教育の近代化とは、教育形態の変遷に伴う近代性の不断の進展の歴史過程を指す。教育の近代性も社会発展につれて変化が生じている。というのも、ある種の近代性は不断に発展し深化しているし、新たなタイプの近代性、例えば教育の生涯化・国際化・情報化等が生じているからである。教育の伝統と近代性は必ずしも相対立はしないが、両者は相互に影響しあっている。教育近代化の先行者と後発者は同様ではない。教育の後発効果にはプラス面もマイナス面もあるが、前者を強め後者を弱めることに注意しなければならない。
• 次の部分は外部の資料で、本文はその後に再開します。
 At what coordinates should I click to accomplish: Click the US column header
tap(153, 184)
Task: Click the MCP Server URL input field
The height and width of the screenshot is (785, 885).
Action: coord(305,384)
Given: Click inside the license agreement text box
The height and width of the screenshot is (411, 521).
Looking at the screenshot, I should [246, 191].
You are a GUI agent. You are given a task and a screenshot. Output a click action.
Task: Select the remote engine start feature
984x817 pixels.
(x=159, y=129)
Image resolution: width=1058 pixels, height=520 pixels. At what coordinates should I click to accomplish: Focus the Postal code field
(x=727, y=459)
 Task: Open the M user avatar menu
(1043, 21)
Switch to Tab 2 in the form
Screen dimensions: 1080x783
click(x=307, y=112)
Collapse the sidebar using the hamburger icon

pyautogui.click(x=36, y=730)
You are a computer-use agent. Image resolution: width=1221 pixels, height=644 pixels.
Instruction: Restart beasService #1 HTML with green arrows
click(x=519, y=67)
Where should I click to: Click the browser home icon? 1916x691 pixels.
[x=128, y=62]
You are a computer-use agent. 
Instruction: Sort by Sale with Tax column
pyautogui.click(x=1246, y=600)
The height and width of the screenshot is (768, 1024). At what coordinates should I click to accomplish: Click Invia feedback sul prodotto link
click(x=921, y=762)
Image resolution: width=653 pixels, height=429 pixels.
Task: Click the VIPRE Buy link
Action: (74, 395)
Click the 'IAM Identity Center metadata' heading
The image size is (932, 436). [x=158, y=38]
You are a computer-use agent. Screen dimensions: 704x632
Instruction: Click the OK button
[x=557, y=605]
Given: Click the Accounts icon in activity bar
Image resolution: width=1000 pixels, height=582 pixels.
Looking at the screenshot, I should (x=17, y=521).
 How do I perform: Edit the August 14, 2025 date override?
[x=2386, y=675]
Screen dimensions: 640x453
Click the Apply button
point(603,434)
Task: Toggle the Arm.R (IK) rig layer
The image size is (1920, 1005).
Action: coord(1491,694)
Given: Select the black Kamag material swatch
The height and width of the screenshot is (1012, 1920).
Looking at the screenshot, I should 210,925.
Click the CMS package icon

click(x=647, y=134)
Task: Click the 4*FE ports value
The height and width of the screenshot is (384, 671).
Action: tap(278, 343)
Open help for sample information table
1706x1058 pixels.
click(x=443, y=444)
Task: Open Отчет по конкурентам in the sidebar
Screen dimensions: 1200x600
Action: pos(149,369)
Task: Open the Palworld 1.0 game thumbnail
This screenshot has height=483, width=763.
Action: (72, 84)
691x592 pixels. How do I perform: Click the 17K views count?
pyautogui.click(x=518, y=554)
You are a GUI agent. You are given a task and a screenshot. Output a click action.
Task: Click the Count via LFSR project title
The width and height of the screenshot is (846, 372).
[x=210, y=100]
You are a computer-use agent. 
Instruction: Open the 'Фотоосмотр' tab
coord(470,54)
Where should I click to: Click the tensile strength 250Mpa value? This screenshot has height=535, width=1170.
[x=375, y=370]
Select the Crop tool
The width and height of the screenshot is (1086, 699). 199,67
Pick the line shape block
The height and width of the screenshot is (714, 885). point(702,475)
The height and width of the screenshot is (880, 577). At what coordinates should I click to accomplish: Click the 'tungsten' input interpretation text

人間の発達と国家の発展は、教育近代化の2つの基本的な価値基準であり、教育の近代化は、人間の全面発達・人間の近代化・経済の近代化・政治の近代化などに貢献すべきである。世界の教育近代化過程においては中国・日本と韓国のいずれもが後発者に属している。ただし日本は「後発者の中の先行者」に属し、最前線を歩んだ。中国と韓国の近代化のプロセスは挫折に満ちていたが、現在はともに新たな順調な発展期に入っている。